YOUR ASSIGNMENT: Please give back only the lines below from the one containing "Task: Click the yellow Good score bar segment" to the one containing "This screenshot has width=1435, height=797.", each repeated word for word, both ends included.

#### DATA FOR REVIEW

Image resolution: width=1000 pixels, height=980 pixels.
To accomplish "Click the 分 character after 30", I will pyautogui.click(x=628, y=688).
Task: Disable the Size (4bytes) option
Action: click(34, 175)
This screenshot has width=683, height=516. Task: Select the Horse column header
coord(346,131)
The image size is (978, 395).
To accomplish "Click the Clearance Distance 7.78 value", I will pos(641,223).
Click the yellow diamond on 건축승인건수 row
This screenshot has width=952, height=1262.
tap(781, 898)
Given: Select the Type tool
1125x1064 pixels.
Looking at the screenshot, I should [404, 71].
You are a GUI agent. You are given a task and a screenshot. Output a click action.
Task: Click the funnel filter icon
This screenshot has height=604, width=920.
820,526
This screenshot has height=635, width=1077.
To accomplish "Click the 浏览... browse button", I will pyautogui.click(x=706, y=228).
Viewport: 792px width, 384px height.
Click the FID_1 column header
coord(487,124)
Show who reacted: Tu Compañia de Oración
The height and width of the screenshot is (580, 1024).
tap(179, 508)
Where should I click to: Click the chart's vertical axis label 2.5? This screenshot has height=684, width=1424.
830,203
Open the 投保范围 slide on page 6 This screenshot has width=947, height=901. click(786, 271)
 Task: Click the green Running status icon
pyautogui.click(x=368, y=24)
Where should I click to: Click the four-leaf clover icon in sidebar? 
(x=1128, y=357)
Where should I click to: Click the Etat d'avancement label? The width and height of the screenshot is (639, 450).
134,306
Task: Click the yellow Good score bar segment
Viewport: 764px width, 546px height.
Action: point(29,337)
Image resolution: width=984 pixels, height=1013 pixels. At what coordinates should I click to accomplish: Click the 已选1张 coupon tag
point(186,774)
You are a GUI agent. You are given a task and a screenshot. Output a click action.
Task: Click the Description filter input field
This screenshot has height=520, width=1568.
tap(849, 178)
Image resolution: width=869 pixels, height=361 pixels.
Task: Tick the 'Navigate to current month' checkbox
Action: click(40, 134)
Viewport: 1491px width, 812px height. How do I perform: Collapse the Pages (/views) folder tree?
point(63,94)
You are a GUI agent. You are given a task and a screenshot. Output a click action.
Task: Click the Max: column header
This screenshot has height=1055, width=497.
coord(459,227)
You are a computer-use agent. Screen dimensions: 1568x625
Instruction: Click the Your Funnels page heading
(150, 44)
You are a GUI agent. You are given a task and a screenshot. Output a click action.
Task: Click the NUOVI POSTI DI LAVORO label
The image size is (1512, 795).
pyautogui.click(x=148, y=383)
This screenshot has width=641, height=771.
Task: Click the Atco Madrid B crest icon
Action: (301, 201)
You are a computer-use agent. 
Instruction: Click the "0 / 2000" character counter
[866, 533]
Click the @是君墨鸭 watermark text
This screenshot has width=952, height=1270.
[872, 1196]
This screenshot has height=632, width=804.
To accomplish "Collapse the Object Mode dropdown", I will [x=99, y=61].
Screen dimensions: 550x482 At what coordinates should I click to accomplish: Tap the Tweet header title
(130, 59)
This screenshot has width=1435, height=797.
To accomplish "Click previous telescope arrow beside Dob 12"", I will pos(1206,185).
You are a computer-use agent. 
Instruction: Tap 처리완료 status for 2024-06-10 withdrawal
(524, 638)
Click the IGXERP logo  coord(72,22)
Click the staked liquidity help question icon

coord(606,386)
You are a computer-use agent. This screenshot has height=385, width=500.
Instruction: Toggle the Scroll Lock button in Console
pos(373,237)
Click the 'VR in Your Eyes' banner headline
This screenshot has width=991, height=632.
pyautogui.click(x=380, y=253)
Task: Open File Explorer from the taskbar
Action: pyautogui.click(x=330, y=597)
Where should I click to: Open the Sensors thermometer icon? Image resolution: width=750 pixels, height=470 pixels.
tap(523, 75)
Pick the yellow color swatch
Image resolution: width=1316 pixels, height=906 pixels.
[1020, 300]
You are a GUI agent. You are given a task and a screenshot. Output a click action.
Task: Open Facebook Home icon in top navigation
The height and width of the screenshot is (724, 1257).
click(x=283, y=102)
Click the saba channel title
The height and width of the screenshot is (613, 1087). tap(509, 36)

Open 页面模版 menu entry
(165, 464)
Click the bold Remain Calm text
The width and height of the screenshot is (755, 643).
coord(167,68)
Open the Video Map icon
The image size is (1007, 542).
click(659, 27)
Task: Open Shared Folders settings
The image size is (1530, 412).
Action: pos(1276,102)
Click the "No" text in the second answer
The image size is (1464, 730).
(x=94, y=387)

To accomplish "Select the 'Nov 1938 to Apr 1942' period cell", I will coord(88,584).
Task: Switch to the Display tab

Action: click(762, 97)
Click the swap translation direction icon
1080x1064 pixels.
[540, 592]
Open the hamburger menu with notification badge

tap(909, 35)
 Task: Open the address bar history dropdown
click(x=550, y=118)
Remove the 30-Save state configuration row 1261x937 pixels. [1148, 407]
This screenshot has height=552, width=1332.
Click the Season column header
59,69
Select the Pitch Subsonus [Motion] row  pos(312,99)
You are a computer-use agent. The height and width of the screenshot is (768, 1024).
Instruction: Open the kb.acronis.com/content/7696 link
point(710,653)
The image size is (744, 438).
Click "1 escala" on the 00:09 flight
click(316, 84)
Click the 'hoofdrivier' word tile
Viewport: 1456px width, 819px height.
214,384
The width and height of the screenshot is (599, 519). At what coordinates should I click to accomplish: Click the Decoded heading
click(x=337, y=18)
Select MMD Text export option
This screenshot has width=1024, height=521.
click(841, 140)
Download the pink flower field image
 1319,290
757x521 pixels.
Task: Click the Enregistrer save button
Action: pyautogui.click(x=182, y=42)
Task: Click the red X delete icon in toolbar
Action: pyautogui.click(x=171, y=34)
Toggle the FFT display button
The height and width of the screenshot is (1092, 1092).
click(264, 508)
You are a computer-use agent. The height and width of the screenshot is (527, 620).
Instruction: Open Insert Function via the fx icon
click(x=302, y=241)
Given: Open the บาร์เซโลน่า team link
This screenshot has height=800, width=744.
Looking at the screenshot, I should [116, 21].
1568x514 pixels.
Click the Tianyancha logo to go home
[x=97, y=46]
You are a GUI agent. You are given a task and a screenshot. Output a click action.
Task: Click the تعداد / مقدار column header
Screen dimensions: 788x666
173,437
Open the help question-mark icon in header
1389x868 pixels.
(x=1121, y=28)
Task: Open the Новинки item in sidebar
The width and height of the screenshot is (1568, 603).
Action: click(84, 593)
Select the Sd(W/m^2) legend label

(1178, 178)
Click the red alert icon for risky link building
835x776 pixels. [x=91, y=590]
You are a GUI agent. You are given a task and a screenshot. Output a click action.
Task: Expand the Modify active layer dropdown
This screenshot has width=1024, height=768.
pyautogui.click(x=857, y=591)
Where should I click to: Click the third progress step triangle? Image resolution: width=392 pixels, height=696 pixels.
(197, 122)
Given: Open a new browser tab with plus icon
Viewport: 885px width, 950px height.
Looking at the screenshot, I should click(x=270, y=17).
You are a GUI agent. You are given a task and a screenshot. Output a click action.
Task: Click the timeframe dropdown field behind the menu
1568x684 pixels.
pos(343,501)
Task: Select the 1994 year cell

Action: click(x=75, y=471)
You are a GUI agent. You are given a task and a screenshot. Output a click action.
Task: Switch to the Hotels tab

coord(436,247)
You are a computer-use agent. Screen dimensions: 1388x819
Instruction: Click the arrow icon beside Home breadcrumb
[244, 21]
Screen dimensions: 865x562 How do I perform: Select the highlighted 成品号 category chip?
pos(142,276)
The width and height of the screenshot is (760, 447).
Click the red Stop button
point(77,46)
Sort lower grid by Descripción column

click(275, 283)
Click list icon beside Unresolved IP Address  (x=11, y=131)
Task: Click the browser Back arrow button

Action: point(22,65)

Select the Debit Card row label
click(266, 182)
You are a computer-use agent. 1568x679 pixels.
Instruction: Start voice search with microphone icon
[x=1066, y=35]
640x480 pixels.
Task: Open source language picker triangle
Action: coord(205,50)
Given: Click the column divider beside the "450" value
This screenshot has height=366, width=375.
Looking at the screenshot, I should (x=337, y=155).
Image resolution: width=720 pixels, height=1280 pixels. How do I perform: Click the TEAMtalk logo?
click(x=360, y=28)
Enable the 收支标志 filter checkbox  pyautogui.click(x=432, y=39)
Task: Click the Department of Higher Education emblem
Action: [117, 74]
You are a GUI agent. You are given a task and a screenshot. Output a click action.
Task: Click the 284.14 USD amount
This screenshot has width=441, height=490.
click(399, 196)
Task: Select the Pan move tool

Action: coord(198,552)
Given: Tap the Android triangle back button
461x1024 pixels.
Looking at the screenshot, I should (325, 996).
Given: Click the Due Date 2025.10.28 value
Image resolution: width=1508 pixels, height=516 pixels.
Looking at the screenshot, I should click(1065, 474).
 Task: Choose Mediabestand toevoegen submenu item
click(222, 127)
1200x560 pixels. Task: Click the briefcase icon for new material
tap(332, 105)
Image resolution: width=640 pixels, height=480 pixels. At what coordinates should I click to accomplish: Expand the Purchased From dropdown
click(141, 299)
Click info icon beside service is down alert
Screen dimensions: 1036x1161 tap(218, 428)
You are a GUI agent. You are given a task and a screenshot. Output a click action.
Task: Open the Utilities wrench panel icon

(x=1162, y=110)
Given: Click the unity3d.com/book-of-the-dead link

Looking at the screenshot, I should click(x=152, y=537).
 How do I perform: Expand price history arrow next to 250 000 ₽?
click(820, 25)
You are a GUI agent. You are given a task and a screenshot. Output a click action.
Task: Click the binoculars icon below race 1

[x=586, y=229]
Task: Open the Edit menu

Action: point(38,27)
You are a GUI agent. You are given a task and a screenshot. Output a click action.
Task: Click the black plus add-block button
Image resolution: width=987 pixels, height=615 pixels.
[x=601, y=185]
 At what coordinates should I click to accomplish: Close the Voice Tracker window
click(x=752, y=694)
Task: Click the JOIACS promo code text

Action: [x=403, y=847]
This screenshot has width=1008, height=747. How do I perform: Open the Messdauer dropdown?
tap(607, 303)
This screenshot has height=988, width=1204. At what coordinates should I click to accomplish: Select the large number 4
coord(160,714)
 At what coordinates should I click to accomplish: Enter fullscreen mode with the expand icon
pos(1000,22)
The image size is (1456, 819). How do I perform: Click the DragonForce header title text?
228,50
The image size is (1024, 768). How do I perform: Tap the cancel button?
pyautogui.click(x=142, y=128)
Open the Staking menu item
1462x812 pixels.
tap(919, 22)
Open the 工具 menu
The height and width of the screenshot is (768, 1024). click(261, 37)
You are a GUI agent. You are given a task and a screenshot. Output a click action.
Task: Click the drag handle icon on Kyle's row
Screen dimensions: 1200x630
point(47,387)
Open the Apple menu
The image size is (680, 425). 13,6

########

WRITTEN REPLY:
Task: Click the yellow Good score bar segment
Viewport: 764px width, 546px height.
Action: point(29,337)
Image resolution: width=984 pixels, height=1013 pixels. At what coordinates should I click to accomplish: Click the 已选1张 coupon tag
point(186,774)
You are a GUI agent. You are given a task and a screenshot. Output a click action.
Task: Click the Description filter input field
This screenshot has height=520, width=1568.
tap(849, 178)
Image resolution: width=869 pixels, height=361 pixels.
Task: Tick the 'Navigate to current month' checkbox
Action: click(40, 134)
Viewport: 1491px width, 812px height. How do I perform: Collapse the Pages (/views) folder tree?
point(63,94)
You are a GUI agent. You are given a task and a screenshot. Output a click action.
Task: Click the Max: column header
This screenshot has height=1055, width=497.
coord(459,227)
You are a computer-use agent. Screen dimensions: 1568x625
Instruction: Click the Your Funnels page heading
(150, 44)
You are a GUI agent. You are given a task and a screenshot. Output a click action.
Task: Click the NUOVI POSTI DI LAVORO label
The image size is (1512, 795).
pyautogui.click(x=148, y=383)
This screenshot has width=641, height=771.
Task: Click the Atco Madrid B crest icon
Action: (301, 201)
You are a computer-use agent. 
Instruction: Click the "0 / 2000" character counter
[866, 533]
Click the @是君墨鸭 watermark text
This screenshot has width=952, height=1270.
[872, 1196]
This screenshot has height=632, width=804.
To accomplish "Collapse the Object Mode dropdown", I will [x=99, y=61].
Screen dimensions: 550x482 At what coordinates should I click to accomplish: Tap the Tweet header title
(130, 59)
This screenshot has width=1435, height=797.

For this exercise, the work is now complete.